An exact copy of all the data below is required.
---------- TASK DATA
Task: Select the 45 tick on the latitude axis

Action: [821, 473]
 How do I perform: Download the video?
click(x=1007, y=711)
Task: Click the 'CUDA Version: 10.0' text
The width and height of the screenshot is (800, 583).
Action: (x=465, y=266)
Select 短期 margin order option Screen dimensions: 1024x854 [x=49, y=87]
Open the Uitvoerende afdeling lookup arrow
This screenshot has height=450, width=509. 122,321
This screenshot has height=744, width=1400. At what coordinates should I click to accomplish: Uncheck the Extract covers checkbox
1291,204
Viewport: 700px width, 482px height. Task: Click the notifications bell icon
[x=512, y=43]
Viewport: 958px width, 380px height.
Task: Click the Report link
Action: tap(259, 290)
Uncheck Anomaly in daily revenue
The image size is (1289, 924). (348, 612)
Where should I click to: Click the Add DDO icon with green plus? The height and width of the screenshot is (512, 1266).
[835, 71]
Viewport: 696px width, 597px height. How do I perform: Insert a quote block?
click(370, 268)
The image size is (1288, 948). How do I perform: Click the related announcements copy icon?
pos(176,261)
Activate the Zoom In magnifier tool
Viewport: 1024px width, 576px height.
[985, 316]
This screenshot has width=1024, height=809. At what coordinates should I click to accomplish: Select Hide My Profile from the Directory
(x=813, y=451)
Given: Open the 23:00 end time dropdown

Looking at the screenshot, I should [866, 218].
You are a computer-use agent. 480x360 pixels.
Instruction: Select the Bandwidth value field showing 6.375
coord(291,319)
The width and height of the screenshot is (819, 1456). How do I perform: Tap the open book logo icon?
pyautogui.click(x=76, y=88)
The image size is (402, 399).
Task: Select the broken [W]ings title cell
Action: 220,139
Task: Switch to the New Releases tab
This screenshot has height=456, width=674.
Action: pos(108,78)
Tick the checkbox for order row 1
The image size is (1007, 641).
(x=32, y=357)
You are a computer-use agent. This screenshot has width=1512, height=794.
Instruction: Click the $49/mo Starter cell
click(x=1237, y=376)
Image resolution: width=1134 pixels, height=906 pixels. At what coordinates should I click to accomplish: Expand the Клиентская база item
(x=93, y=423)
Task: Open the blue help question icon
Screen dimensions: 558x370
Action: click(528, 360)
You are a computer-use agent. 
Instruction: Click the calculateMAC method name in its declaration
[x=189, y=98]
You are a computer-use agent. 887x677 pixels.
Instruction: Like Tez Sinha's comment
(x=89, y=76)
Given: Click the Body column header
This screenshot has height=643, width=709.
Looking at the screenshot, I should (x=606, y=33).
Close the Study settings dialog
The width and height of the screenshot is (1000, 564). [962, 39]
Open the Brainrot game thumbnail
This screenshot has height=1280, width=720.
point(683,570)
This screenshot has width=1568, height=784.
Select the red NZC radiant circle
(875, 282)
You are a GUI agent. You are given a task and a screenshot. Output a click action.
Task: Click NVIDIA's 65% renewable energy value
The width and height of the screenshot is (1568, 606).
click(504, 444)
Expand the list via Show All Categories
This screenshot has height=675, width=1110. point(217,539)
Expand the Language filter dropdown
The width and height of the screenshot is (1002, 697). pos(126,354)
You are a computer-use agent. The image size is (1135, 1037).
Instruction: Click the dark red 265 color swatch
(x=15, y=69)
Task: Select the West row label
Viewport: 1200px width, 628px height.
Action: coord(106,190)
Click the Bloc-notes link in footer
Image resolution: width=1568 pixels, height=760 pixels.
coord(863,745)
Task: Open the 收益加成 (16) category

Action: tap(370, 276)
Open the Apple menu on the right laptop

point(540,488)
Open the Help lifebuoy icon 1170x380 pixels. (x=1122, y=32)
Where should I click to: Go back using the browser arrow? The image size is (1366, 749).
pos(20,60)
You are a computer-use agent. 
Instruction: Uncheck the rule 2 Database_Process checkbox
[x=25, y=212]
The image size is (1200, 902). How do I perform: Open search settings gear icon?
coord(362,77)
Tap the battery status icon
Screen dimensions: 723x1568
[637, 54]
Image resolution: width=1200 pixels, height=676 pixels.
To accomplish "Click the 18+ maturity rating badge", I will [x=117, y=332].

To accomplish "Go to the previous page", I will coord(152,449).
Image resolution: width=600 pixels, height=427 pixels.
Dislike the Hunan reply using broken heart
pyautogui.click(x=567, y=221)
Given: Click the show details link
--------------------
> [WRITTEN RESPONSE]:
Task: Select the 45 tick on the latitude axis

Action: [821, 473]
 How do I perform: Download the video?
click(x=1007, y=711)
Task: Click the 'CUDA Version: 10.0' text
The width and height of the screenshot is (800, 583).
Action: (x=465, y=266)
Select 短期 margin order option Screen dimensions: 1024x854 [x=49, y=87]
Open the Uitvoerende afdeling lookup arrow
This screenshot has height=450, width=509. 122,321
This screenshot has height=744, width=1400. At what coordinates should I click to accomplish: Uncheck the Extract covers checkbox
1291,204
Viewport: 700px width, 482px height. Task: Click the notifications bell icon
[x=512, y=43]
Viewport: 958px width, 380px height.
Task: Click the Report link
Action: tap(259, 290)
Uncheck Anomaly in daily revenue
The image size is (1289, 924). (348, 612)
Where should I click to: Click the Add DDO icon with green plus? The height and width of the screenshot is (512, 1266).
[835, 71]
Viewport: 696px width, 597px height. How do I perform: Insert a quote block?
click(370, 268)
The image size is (1288, 948). How do I perform: Click the related announcements copy icon?
pos(176,261)
Activate the Zoom In magnifier tool
Viewport: 1024px width, 576px height.
[985, 316]
This screenshot has width=1024, height=809. At what coordinates should I click to accomplish: Select Hide My Profile from the Directory
(x=813, y=451)
Given: Open the 23:00 end time dropdown

Looking at the screenshot, I should [866, 218].
You are a computer-use agent. 480x360 pixels.
Instruction: Select the Bandwidth value field showing 6.375
coord(291,319)
The width and height of the screenshot is (819, 1456). How do I perform: Tap the open book logo icon?
pyautogui.click(x=76, y=88)
The image size is (402, 399).
Task: Select the broken [W]ings title cell
Action: 220,139
Task: Switch to the New Releases tab
This screenshot has height=456, width=674.
Action: pos(108,78)
Tick the checkbox for order row 1
The image size is (1007, 641).
(x=32, y=357)
You are a computer-use agent. This screenshot has width=1512, height=794.
Instruction: Click the $49/mo Starter cell
click(x=1237, y=376)
Image resolution: width=1134 pixels, height=906 pixels. At what coordinates should I click to accomplish: Expand the Клиентская база item
(x=93, y=423)
Task: Open the blue help question icon
Screen dimensions: 558x370
Action: click(528, 360)
You are a computer-use agent. 
Instruction: Click the calculateMAC method name in its declaration
[x=189, y=98]
You are a computer-use agent. 887x677 pixels.
Instruction: Like Tez Sinha's comment
(x=89, y=76)
Given: Click the Body column header
This screenshot has height=643, width=709.
Looking at the screenshot, I should (x=606, y=33).
Close the Study settings dialog
The width and height of the screenshot is (1000, 564). [962, 39]
Open the Brainrot game thumbnail
This screenshot has height=1280, width=720.
point(683,570)
This screenshot has width=1568, height=784.
Select the red NZC radiant circle
(875, 282)
You are a GUI agent. You are given a task and a screenshot. Output a click action.
Task: Click NVIDIA's 65% renewable energy value
The width and height of the screenshot is (1568, 606).
click(504, 444)
Expand the list via Show All Categories
This screenshot has height=675, width=1110. point(217,539)
Expand the Language filter dropdown
The width and height of the screenshot is (1002, 697). pos(126,354)
You are a computer-use agent. The image size is (1135, 1037).
Instruction: Click the dark red 265 color swatch
(x=15, y=69)
Task: Select the West row label
Viewport: 1200px width, 628px height.
Action: coord(106,190)
Click the Bloc-notes link in footer
Image resolution: width=1568 pixels, height=760 pixels.
coord(863,745)
Task: Open the 收益加成 (16) category

Action: tap(370, 276)
Open the Apple menu on the right laptop

point(540,488)
Open the Help lifebuoy icon 1170x380 pixels. (x=1122, y=32)
Where should I click to: Go back using the browser arrow? The image size is (1366, 749).
pos(20,60)
You are a computer-use agent. 
Instruction: Uncheck the rule 2 Database_Process checkbox
[x=25, y=212]
The image size is (1200, 902). How do I perform: Open search settings gear icon?
coord(362,77)
Tap the battery status icon
Screen dimensions: 723x1568
[637, 54]
Image resolution: width=1200 pixels, height=676 pixels.
To accomplish "Click the 18+ maturity rating badge", I will [x=117, y=332].

To accomplish "Go to the previous page", I will coord(152,449).
Image resolution: width=600 pixels, height=427 pixels.
Dislike the Hunan reply using broken heart
pyautogui.click(x=567, y=221)
Given: Click the show details link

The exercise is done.